Stored records

- Opening Delimiter -

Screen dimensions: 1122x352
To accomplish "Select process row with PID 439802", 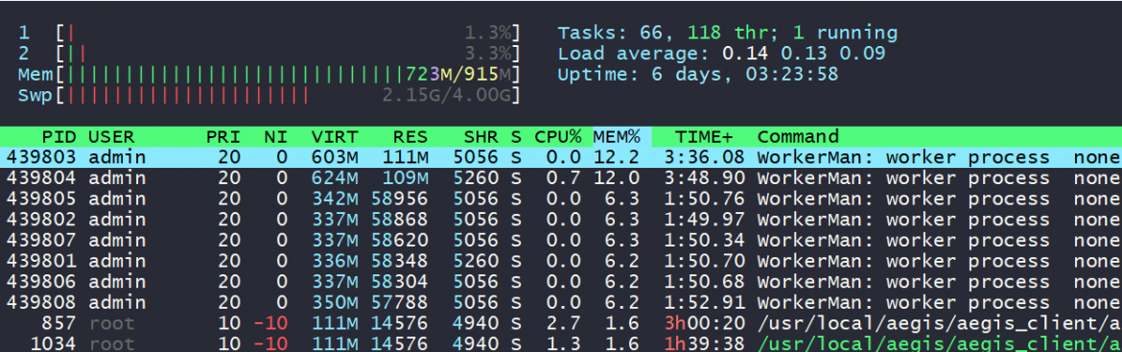I will pos(561,219).
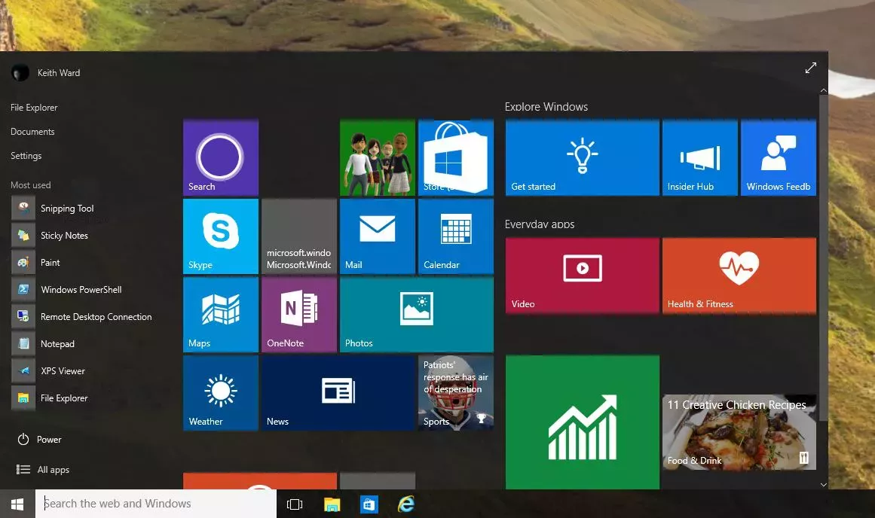Launch the OneNote tile
This screenshot has width=875, height=518.
pos(299,315)
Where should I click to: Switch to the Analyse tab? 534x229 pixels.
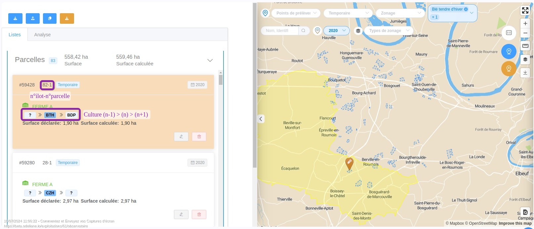(x=42, y=35)
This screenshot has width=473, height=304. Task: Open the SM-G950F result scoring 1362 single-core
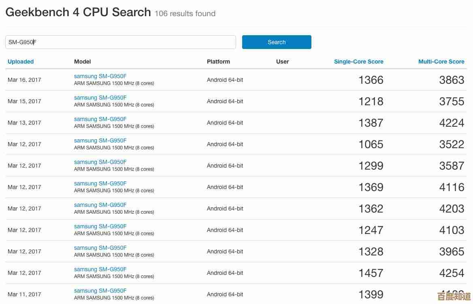coord(100,205)
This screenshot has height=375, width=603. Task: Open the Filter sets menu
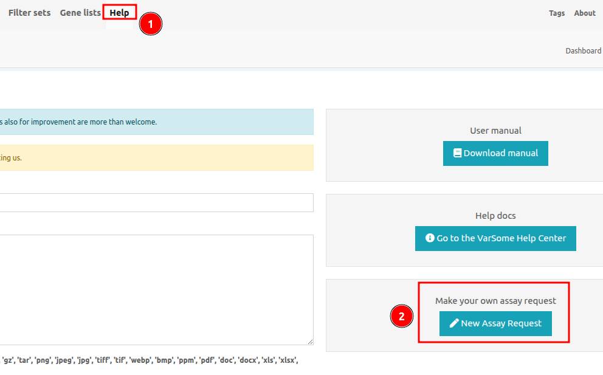[29, 13]
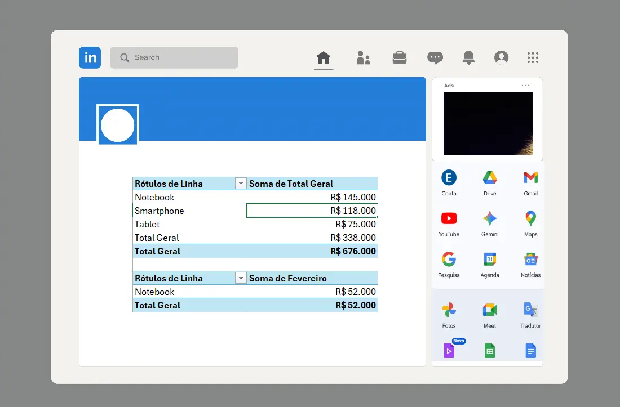Image resolution: width=620 pixels, height=407 pixels.
Task: Launch Google Drive from the sidebar
Action: (490, 177)
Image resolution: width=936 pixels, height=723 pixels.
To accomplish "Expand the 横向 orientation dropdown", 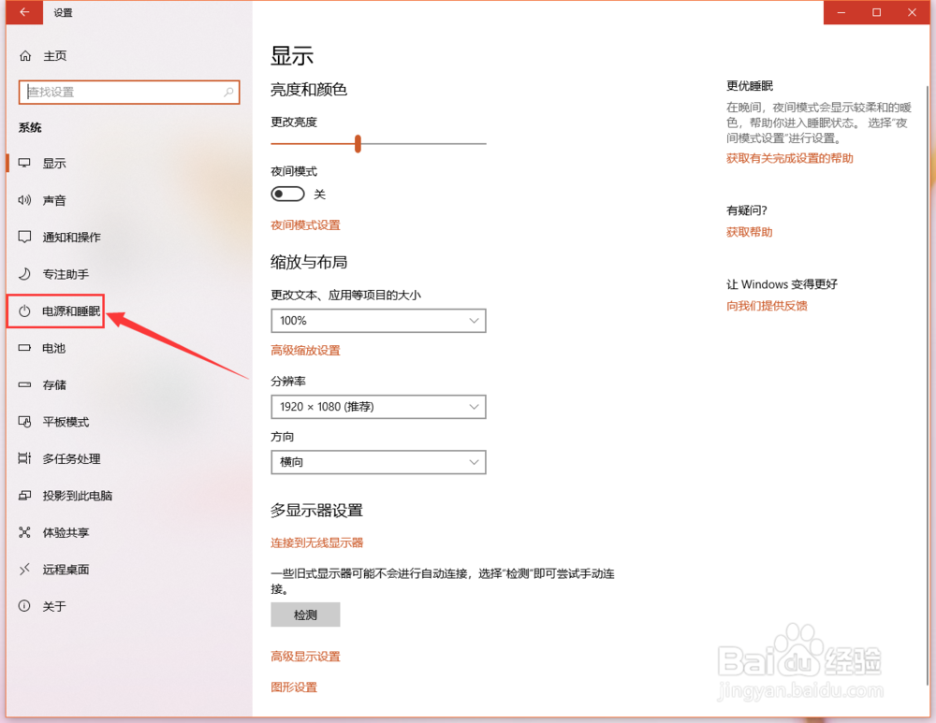I will (378, 462).
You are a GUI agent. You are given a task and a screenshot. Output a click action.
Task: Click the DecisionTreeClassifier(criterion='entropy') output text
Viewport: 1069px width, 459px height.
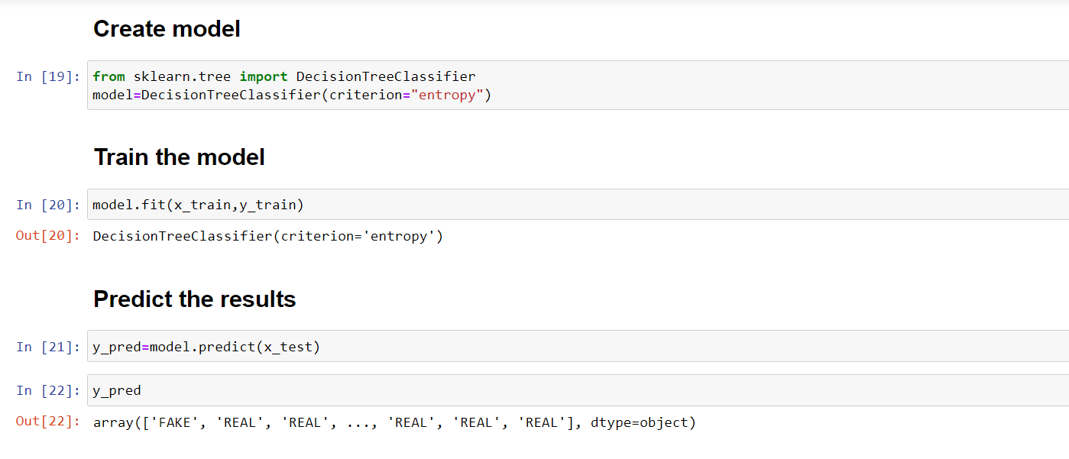267,236
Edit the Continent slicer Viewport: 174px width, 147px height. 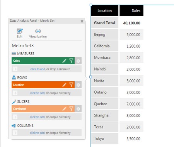(x=64, y=109)
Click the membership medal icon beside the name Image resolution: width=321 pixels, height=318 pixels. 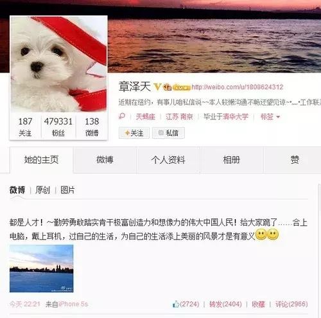click(x=168, y=87)
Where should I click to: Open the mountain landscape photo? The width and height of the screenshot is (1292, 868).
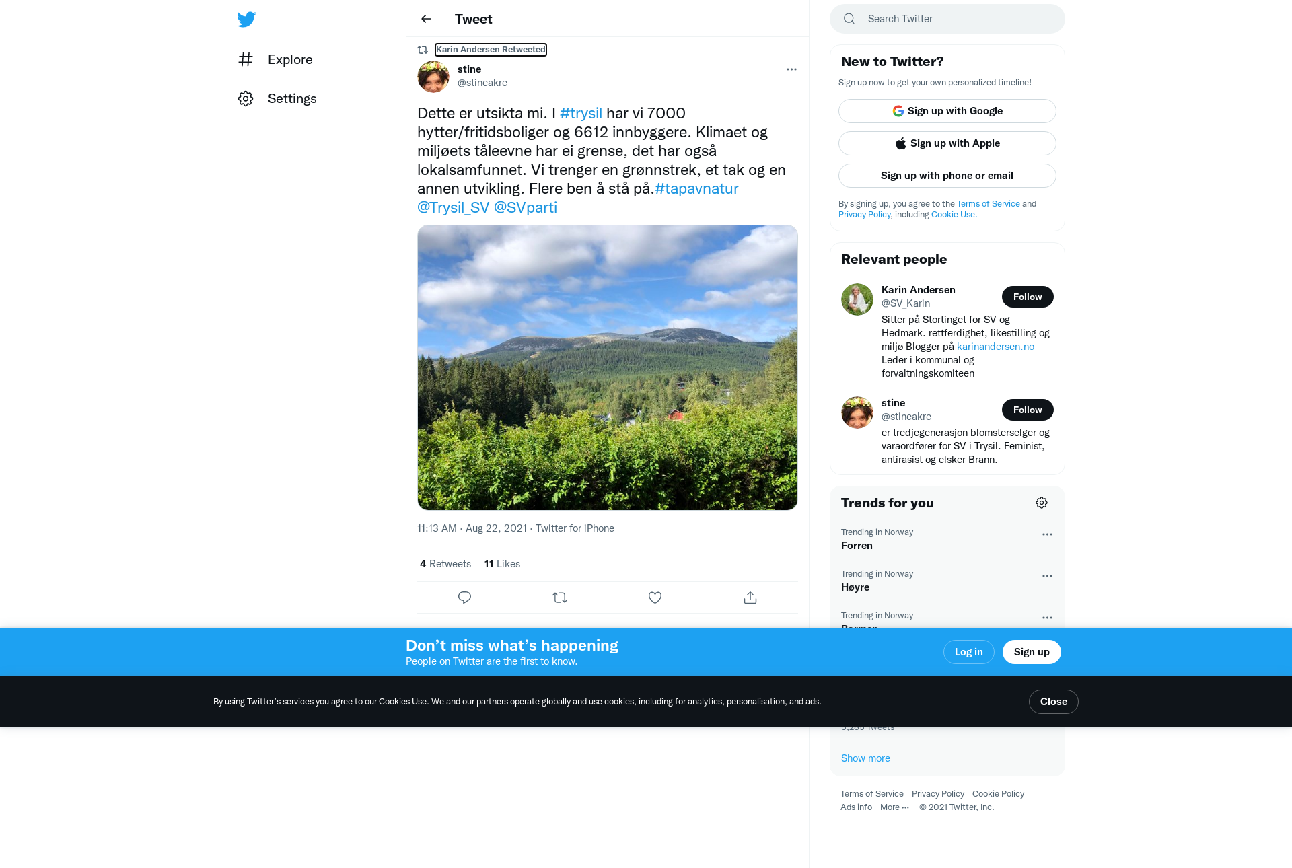click(x=608, y=367)
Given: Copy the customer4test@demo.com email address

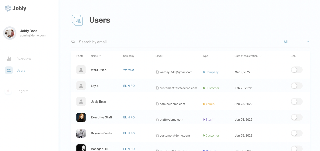Looking at the screenshot, I should pos(157,88).
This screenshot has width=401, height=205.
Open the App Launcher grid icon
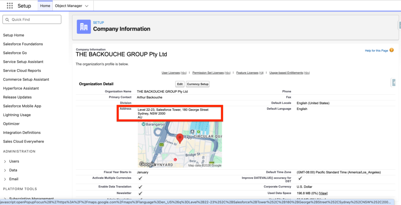[10, 6]
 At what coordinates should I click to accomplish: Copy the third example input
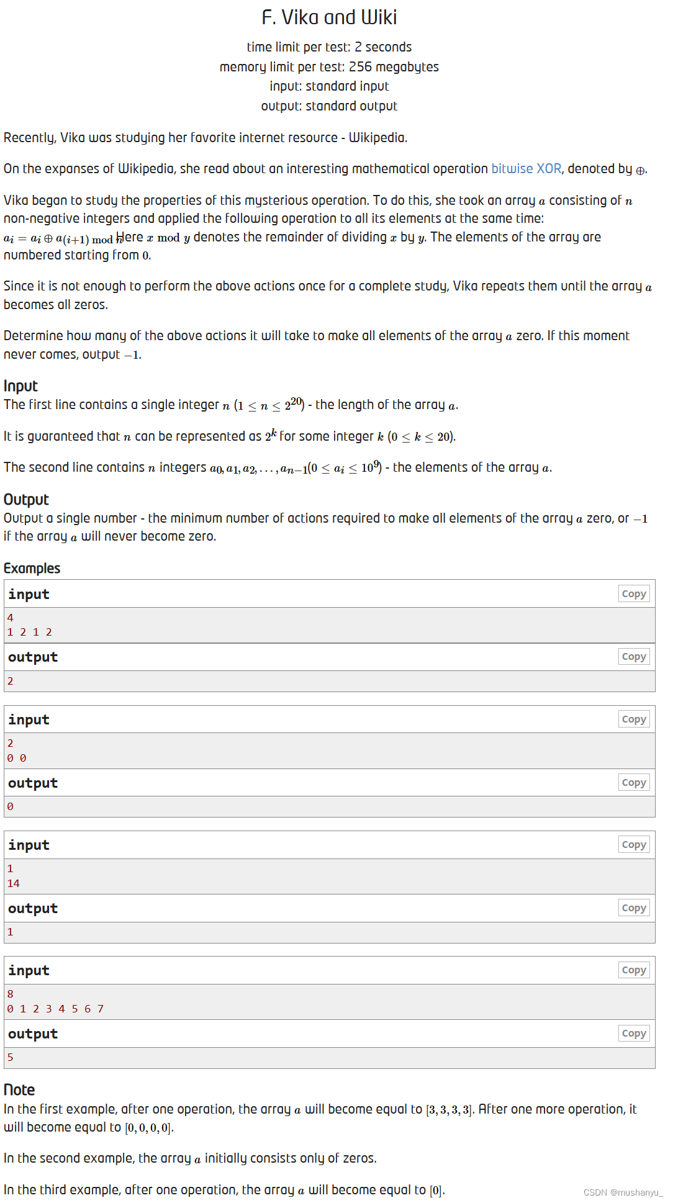633,844
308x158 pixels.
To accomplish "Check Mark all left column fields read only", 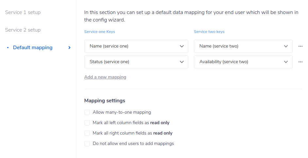I will 87,123.
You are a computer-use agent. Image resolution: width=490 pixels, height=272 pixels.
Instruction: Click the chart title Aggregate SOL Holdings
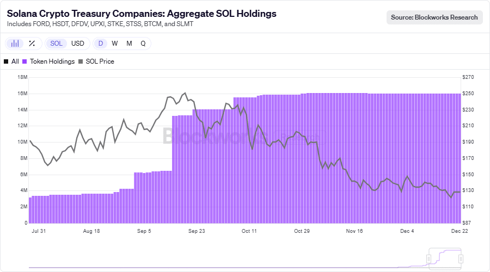coord(222,14)
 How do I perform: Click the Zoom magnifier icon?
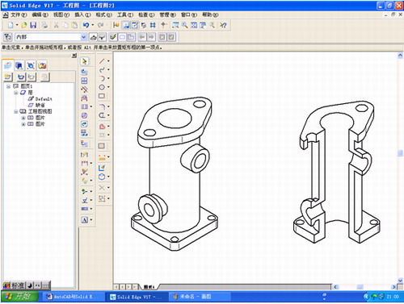[x=184, y=25]
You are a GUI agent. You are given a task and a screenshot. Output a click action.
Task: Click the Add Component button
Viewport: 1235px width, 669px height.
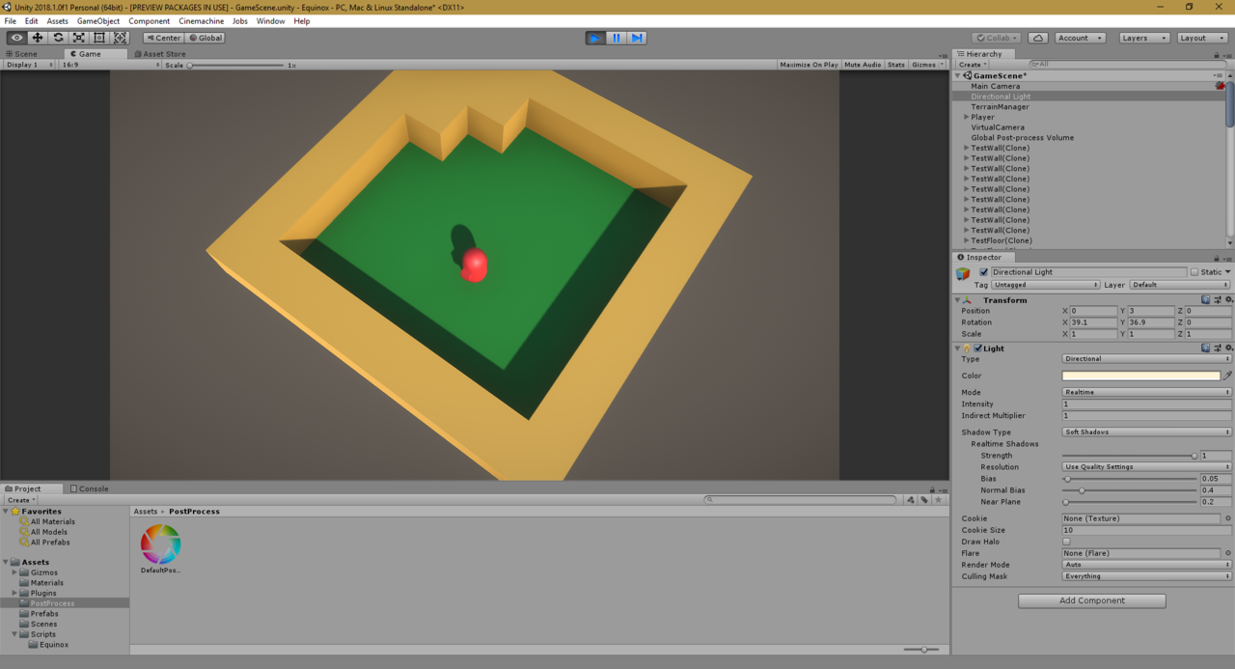(x=1091, y=600)
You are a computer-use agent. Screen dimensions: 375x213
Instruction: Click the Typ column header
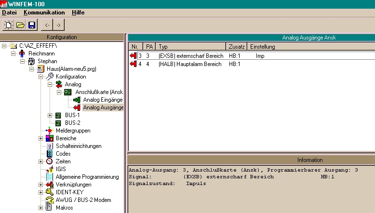(x=191, y=47)
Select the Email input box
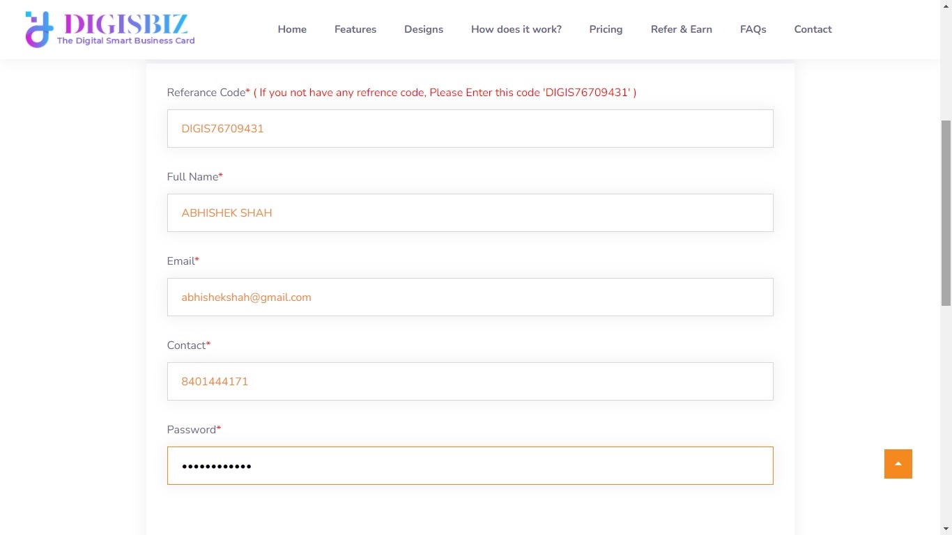Screen dimensions: 952x535 coord(470,297)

- Closing Delimiter -

> _Your task_: Pull out all lines from the entries above that include the word "agent".

> _Answer section_:
You are a GUI agent. You are given a task and a screenshot. Output a click action.
You are a computer-use agent. Image resolution: width=490 pixels, height=272 pixels.
You are a GUI agent. You are given a task and a screenshot. Output a click action.
You are a computer-use agent. Screen dimensions: 375x213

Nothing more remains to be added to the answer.